■ Request
Convert the rows from the line containing "Collapse the sidebar with the panel icon" through the line containing "pyautogui.click(x=199, y=142)", both included, into a JSON list of strings with one string per line. Leave out blank lines.

■ Data extract

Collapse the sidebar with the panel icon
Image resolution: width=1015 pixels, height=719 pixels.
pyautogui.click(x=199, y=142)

==

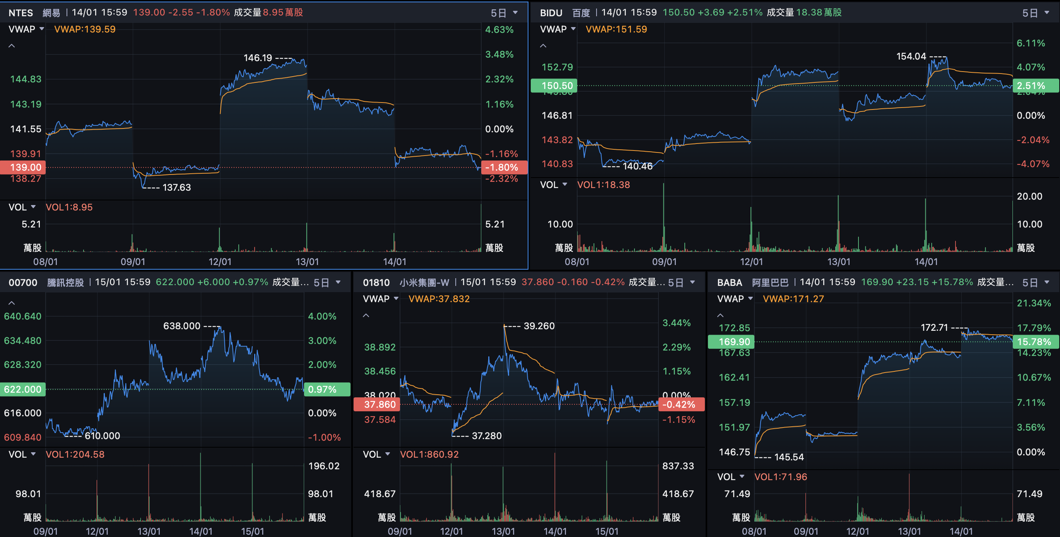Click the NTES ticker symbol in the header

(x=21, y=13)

■ Finished task
[
  "Collapse the sidebar with the panel icon",
  "Image resolution: width=1015 pixels, height=719 pixels.",
  "pyautogui.click(x=199, y=142)"
]